Thankfully, there seems to be very little confusion now that a reverse mortgage – while insured indirectly by the government – is itself NOT a government benefit. Many borrowers, however, don’t understand how obtaining a reverse mortgage will affect their actual government benefits.

Since reverse mortgage borrowers are necessarily of retirement age, this is potentially a serious issue. After all, the goal of a reverse mortgage is to supplement one’s entitlement income and retirement savings. Thus, it would be counter-productive, if not disastrous, if the funds obtained from a reverse mortgage suddenly rendered one ineligible for other benefits.

Fortunately, there seems to be very little impact of obtaining a reverse mortgage on one’s primary entitlement benefits. With social security, the amount that you receive is generally proportional  to the amount that you paid into the fund while you were working, so any additional income you receive after you’ve retired won’t affect your entitlement. The same is generally true for Medicare; once you qualify, it doesn’t really matter what your financial position is, from the standpoint of the government.

On the other hand, obtaining a reverse mortgage can definitely impact your eligibility for need-based programs, such as Medicaid, Food Stamps, etc. When computing these benefits, the government will take all of your income into account, including funds received from a reverse mortgage. However, if these funds are relatively modest, and if you typically spend your disbursement in the same month that you receive it, you may able to claim them as cost-of-living funds (as opposed to disposable income). In this case, your should still be eligible to receive your government funds.

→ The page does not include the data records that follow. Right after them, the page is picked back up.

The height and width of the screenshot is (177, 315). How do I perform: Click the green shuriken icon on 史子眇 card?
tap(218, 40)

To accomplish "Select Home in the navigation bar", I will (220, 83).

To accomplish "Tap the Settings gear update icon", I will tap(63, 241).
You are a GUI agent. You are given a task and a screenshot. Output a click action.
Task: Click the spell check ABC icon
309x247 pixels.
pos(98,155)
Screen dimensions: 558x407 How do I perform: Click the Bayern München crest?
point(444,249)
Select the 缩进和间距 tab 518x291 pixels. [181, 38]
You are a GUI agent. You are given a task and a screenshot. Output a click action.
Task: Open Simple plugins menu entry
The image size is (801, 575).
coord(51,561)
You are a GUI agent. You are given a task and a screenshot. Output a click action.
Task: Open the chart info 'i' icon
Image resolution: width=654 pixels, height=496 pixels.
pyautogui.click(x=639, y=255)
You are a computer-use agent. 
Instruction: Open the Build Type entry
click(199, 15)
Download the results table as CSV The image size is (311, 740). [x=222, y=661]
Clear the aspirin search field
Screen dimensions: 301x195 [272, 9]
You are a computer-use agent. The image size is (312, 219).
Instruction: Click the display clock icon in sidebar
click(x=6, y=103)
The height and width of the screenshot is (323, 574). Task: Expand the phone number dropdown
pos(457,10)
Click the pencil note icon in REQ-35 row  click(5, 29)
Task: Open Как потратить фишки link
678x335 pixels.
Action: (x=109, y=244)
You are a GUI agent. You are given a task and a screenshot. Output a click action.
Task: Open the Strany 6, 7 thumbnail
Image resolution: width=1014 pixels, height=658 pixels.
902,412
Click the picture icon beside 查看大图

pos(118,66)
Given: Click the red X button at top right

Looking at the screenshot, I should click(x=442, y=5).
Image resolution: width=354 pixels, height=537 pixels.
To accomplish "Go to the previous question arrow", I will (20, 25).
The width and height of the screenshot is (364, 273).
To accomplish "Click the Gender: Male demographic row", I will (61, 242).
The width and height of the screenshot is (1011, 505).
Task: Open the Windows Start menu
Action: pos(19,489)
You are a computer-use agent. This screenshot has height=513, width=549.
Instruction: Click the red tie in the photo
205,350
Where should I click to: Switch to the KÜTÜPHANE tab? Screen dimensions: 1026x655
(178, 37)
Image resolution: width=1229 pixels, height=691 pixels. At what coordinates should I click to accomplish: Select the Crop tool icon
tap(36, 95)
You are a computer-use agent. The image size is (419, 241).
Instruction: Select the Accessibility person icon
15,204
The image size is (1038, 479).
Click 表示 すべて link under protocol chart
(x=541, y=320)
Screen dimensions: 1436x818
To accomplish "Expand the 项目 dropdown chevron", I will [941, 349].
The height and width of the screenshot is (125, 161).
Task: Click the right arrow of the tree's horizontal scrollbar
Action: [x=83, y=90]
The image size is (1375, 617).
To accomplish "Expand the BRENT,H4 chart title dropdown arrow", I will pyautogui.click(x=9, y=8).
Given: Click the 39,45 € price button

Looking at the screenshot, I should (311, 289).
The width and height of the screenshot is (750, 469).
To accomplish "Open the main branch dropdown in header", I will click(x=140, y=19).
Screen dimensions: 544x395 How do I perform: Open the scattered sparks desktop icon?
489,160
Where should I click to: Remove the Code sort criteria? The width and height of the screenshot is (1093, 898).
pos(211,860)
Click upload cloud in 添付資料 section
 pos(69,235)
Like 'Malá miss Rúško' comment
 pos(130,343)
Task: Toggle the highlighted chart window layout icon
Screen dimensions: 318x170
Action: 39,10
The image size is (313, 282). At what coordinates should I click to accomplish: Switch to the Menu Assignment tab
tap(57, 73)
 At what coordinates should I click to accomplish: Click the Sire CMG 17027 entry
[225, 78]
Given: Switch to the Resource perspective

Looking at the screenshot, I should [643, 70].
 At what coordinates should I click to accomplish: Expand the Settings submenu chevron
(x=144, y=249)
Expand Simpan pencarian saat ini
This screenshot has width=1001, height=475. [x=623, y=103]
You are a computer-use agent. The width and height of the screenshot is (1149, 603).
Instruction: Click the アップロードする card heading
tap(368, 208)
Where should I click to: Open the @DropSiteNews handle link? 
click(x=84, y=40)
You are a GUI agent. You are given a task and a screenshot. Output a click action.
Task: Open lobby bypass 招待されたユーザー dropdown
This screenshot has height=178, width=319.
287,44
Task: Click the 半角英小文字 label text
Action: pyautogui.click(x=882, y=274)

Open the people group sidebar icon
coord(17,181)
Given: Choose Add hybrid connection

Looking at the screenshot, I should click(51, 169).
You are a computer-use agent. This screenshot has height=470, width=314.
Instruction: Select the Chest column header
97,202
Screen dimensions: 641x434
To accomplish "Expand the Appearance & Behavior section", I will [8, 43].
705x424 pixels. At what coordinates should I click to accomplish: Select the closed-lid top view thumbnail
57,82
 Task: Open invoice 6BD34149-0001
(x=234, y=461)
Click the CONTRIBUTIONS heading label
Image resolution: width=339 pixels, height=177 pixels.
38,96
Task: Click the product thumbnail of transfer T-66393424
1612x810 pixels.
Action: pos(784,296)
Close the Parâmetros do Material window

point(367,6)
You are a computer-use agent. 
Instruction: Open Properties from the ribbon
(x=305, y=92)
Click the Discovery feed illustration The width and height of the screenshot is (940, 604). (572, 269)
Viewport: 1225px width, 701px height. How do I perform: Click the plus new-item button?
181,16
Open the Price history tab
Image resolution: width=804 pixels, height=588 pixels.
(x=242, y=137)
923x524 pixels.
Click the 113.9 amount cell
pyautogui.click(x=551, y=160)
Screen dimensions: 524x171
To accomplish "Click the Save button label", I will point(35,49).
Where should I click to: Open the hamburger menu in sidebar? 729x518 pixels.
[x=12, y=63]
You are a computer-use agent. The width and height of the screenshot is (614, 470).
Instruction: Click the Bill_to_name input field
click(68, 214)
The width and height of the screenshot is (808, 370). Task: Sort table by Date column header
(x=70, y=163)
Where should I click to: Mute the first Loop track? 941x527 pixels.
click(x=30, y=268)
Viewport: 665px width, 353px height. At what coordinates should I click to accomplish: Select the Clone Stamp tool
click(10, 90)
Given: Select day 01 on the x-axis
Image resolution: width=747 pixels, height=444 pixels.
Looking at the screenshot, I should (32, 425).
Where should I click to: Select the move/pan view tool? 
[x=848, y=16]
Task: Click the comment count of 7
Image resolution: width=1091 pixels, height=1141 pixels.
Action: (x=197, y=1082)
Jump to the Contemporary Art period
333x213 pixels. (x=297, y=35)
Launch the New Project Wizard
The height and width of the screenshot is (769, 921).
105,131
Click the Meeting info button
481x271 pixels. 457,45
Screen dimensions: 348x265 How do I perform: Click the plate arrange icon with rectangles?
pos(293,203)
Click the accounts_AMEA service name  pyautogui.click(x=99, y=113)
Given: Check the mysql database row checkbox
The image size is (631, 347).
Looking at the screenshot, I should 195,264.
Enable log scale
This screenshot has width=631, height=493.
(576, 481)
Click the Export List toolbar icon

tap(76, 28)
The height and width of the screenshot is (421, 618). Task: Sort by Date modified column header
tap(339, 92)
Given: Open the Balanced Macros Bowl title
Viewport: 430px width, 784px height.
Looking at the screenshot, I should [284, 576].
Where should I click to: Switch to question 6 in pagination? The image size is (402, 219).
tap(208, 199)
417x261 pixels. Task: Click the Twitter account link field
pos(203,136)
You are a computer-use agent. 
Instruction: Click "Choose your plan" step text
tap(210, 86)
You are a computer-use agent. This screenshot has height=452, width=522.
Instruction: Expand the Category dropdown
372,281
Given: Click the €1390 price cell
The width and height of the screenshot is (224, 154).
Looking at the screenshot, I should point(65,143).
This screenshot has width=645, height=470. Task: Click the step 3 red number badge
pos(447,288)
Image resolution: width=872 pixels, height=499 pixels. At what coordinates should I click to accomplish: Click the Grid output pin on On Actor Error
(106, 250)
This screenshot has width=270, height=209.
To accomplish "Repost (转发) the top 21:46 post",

For all of these benefits, you should consider that the government will probably have to make some tough decisions in the next couple decades in order to make sure that they remain functioning. That probably means that they will become more aggressive in determining who actually needs these funds, irrespective of who is entitled to them. Fortunately, this kind of scrutiny is still many years away, and for now, you can rest assured that obtaining a reverse mortgage probably won’t affect your access to government benefits.

Of course, it’s probably wise to speak with the various administrators of your benefit programs (as well as an attorney) before obtaining a reverse mortgage, just to be on the safe side.

2 Responses to “Will a Reverse Mortgage Affect your Government Benefits?”

  1. Top 10 Reverse Mortgage Misconceptions Says:

    […] benefits. I explained the impact of obtaining a reverse mortgage on government benefits in an earlier post. Basically, neither social security nor medicare payments will be affected, but one’s eligibility […]

  2. elwin j. ziska Says:

    I am trying to help my parents concerning food stamps and a reverse mortgage. When they put down on the application that they did not have a mortgage to pay they became only eligible for 16.00 worth of food allotment. As they do need full food assistance are they allowed to put down the interest they are losing on their property each month as a loss of income/ or cost? please explain the “cost of living” allotment mentioned for government benefits. thank you for your kind attention to this email.